Years ago, one of my most favorite Christian songwriters, Bill Malonee, wrote a great song about Christian sexual love called “Love Cocoon.” The lyrics is like the Song of Solomon because it is very explicit. And yet it upholds God’s purposes in love and marriage. The first verse goes…

          Honey I wanna attack your flesh with glad abandon
          I wanna look for your fruits, I wanna put my hands on them
          I wanna pump up your thermostat beneath your skin
          I wanna uncover your swimming hole and dive right in

…if the song stops there, it’s just an expression of sexual actions, though it reads like the Song of Solomon Chapter 7. But then it goes on to say…

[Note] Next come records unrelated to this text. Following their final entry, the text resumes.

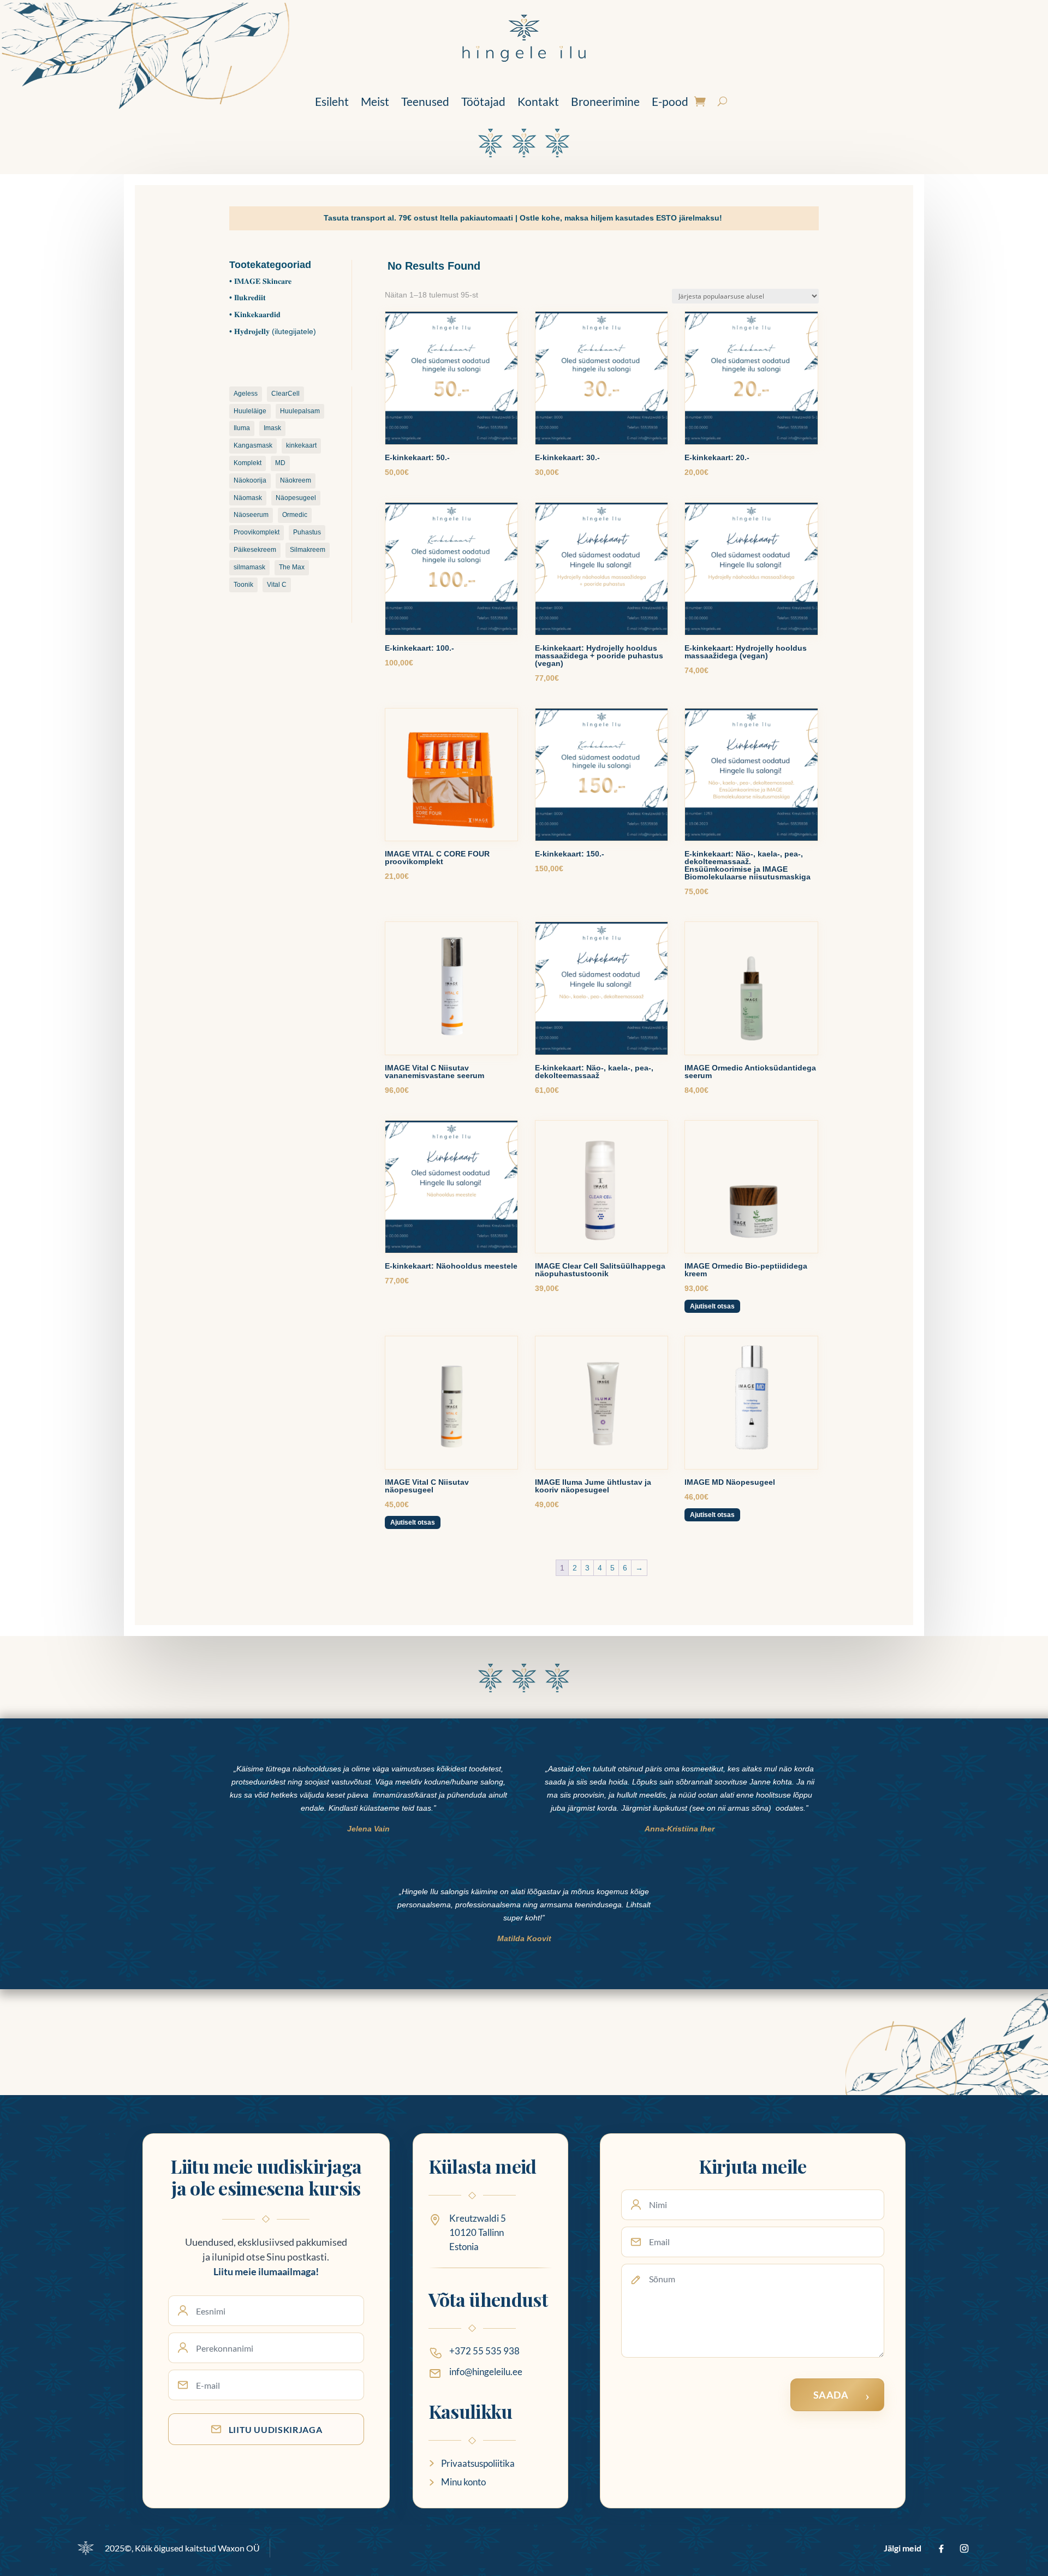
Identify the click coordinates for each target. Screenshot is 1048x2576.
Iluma (242, 428)
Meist (375, 101)
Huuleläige (250, 411)
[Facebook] (941, 2548)
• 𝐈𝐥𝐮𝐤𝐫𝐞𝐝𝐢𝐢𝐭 (247, 297)
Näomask (248, 498)
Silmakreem (307, 550)
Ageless (246, 393)
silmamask (249, 567)
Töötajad (483, 101)
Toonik (243, 584)
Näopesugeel (296, 498)
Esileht (332, 101)
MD (280, 463)
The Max (292, 567)
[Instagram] (964, 2548)
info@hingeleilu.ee (485, 2371)
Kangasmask (253, 445)
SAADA (831, 2395)
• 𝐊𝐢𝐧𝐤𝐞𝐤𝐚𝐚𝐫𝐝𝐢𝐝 (255, 314)
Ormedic (294, 515)
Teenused (425, 101)
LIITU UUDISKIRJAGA (276, 2429)
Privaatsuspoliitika (478, 2463)
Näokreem (295, 480)
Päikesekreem (255, 550)
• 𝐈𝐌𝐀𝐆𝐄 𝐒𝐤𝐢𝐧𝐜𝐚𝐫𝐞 (260, 281)
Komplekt (247, 463)
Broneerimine (605, 101)
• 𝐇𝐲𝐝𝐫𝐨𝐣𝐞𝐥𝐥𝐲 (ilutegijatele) (272, 331)
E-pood (670, 101)
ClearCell (285, 393)
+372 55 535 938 (484, 2351)
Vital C (277, 584)
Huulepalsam (300, 411)
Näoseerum (251, 515)
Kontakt (538, 101)
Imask (272, 428)
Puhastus (307, 532)
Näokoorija (250, 480)
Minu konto (463, 2482)
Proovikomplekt (256, 532)
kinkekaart (301, 445)
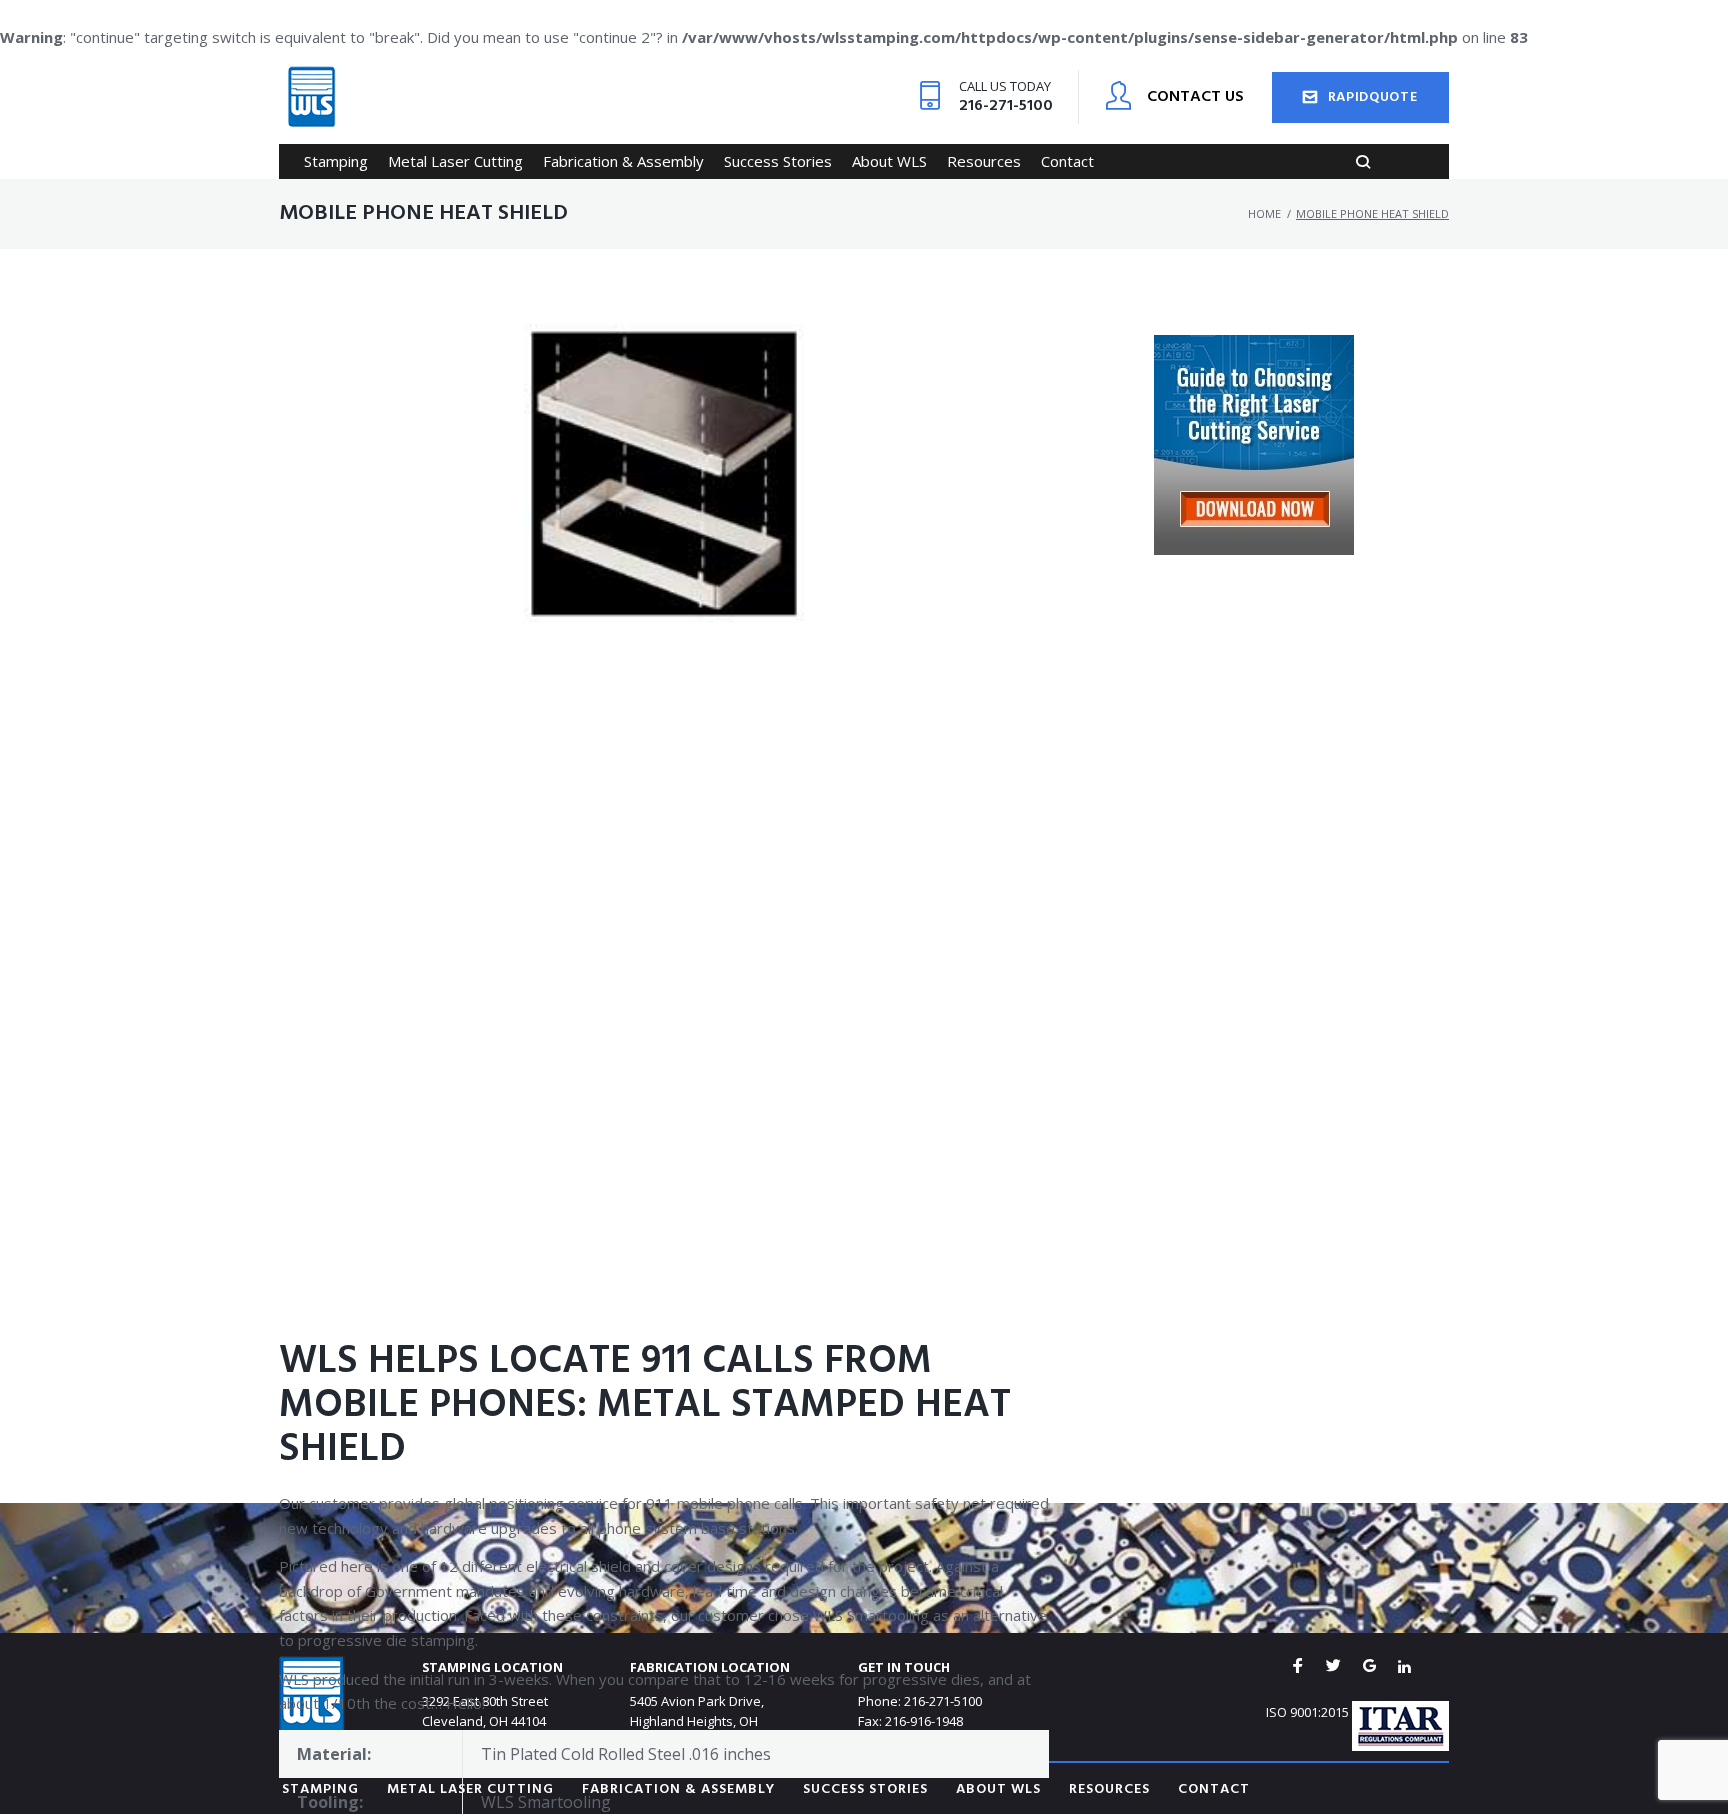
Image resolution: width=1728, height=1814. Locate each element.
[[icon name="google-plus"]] (1369, 1666)
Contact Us (1195, 97)
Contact (1214, 1789)
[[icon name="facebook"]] (1297, 1666)
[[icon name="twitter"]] (1333, 1666)
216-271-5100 (1006, 106)
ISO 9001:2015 (1307, 1712)
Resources (1109, 1789)
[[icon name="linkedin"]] (1404, 1667)
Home (1264, 213)
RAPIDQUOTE (1373, 97)
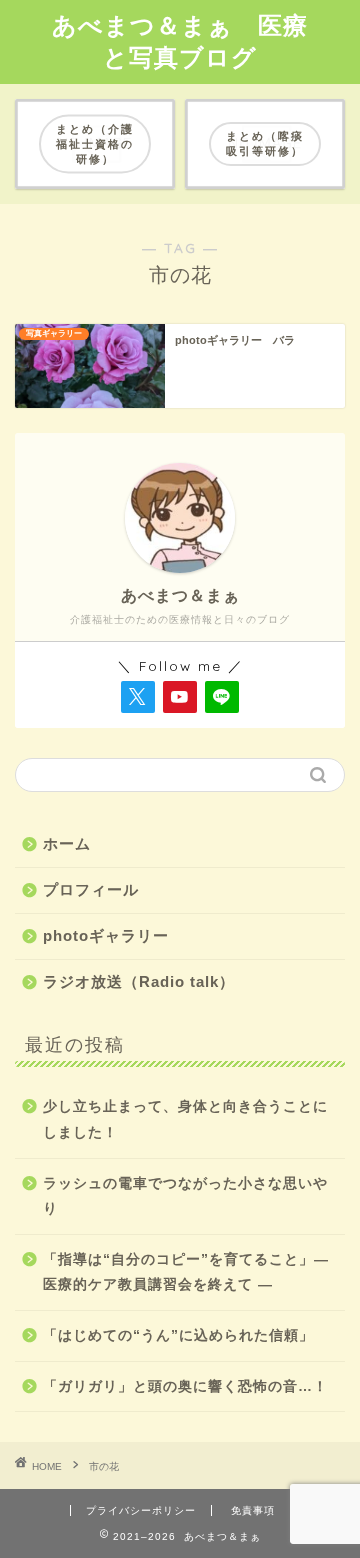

          Now the world keeps on banging, they just come and go
          It’s just a part of their scenery, a part of their show
          But I’ve got this wedding band wrapped around my finger
          Honey, I’ll be your poet and your gunslinger

…saying that sex for Christians is not an outward show, but an integral part of marital commitment and of marital communication. But the best verse is the last one…

          Some call it freedom, some call it shackle
          Honey, let’s get together and build a tabernacle
          Of holy flesh and holy mirth
          Let’s take what’s coming, enjoy every inch worth

…and like this song says, true sexual love needs to be kept holy as if you’re building a “tabernacle” of your bodies.

May we glorify God in the use of our bodies and our God-given ability to love.